School of Life Sciences 20th anniversary: Science in the spotlight

Andrew Oates, dean of SV, gives the inaugural speech of the LSS. © 2022 EPFL

Andrew Oates, dean of SV, gives the inaugural speech of the LSS. © 2022 EPFL

EPFL's School of Life Sciences celebrated its two decades with a rich and diverse scientific conference. Between 7 and 9 September, over five hundred people came to the Rolex Learning Center for the Life Science Symposium, to hear and meet international researchers at the forefront of their fields across the life sciences.

If EPFL's School of Life Sciences (SV) was a tree, it would have had to defy the laws of biology to grow its current network of roots and branches around such a solid trunk in just twenty years. This is the botanical metaphor that Andrew Oates, Dean of SV, chose to describe the school's 20th anniversary celebrations.

The seed was planted in 2002 by Patrick Aebischer, former president of EPFL, in the garden of a technical university, with no guarantee of success. "It's good to see that this School still exists, twenty years later!" he cheered at a packed audience at the Rolex Learning Center on Wednesday, September 7, for the opening of the three-day symposium. His enthusiasm was matched by EPFL’s current President Martin Vetterli, who saluted the vision of his predecessor, and Michael Hengartner, President of the ETH Board, for whom the tree has everything it needs to keep growing and blossoming.
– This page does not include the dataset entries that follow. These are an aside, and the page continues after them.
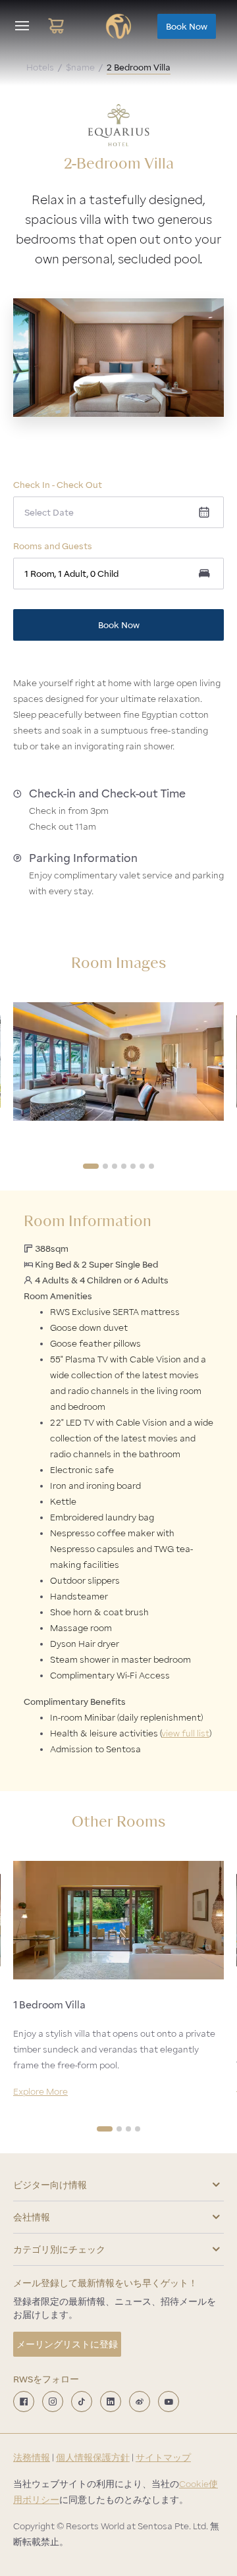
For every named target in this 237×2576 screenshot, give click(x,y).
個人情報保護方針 (93, 2457)
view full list (185, 1733)
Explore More (40, 2091)
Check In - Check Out (57, 484)
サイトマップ (163, 2457)
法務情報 (31, 2457)
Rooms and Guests (52, 546)
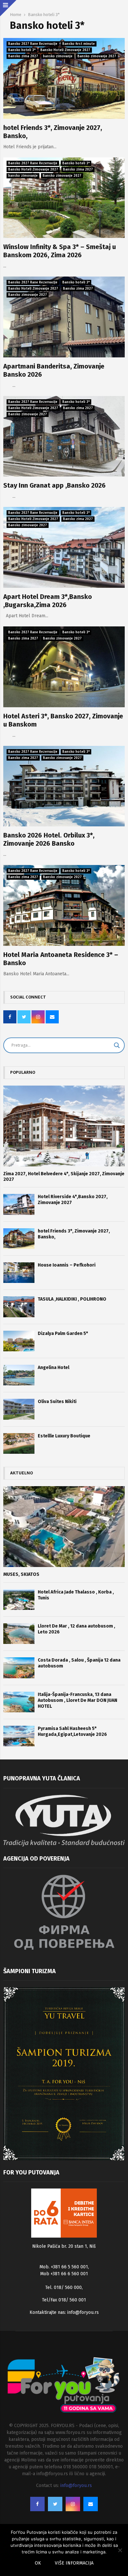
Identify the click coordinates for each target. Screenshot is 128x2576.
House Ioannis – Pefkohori (67, 1265)
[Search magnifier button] (116, 1045)
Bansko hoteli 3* (21, 50)
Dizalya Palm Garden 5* (63, 1333)
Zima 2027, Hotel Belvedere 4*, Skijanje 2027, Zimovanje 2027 (63, 1176)
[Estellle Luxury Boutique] (18, 1443)
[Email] (90, 2504)
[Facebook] (37, 2504)
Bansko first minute (78, 44)
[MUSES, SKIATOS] (64, 1526)
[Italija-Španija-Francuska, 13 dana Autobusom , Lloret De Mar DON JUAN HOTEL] (18, 1702)
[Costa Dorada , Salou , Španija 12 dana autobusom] (18, 1667)
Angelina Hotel (53, 1367)
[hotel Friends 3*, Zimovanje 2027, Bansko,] (18, 1238)
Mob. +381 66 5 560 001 (63, 2267)
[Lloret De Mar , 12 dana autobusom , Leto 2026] (18, 1633)
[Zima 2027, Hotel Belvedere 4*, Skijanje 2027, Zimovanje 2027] (64, 1126)
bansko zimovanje (58, 56)
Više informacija (74, 2563)
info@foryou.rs (83, 2312)
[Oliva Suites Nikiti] (18, 1409)
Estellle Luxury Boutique (64, 1436)
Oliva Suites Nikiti (57, 1401)
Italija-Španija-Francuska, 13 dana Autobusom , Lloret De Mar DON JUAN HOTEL (77, 1700)
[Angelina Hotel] (18, 1375)
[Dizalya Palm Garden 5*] (18, 1341)
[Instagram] (73, 2504)
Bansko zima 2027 (23, 56)
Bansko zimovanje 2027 (96, 56)
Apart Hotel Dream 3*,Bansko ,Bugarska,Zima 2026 (47, 601)
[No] (120, 2550)
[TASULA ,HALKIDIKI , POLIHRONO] (18, 1306)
The tree’s fruits are hundreds of students, alumni, professors, and start-ups, and the tree itself has adapted perfectly to the ecosystem of a technical university like EPFL. It now holds a prominent place in the cluster of excellence in the life sciences that is growing around the Lake Geneva area. To honor it, a very rich scientific program brought together researchers from all over the world, at the cutting edge of fields as varied as cell biology, bioengineering, cancer genomics, embryogenesis, and neuroscience. All the speakers and their exciting talks are available on the LSS website.

Among the highlights of the event, Martine Clozel, executive VP of Idorsia, praised the rich relationship between the SV faculty and industry; pediatrician Soumya Swaminathan, chief scientist of the World Health Organization, delivered a keynote speech on science and society. The conference also included a lighter take with Stanford engineer Jorge Cham, the world-renowned cartoonist behind PhD comics, who spoke on “The Power of Procrastination.”

The School of Life Sciences looks forward to the next two decades, which promise to be rich in opportunities offered by multidisciplinarity in the life sciences, bioengineering, and the impact of our work on society.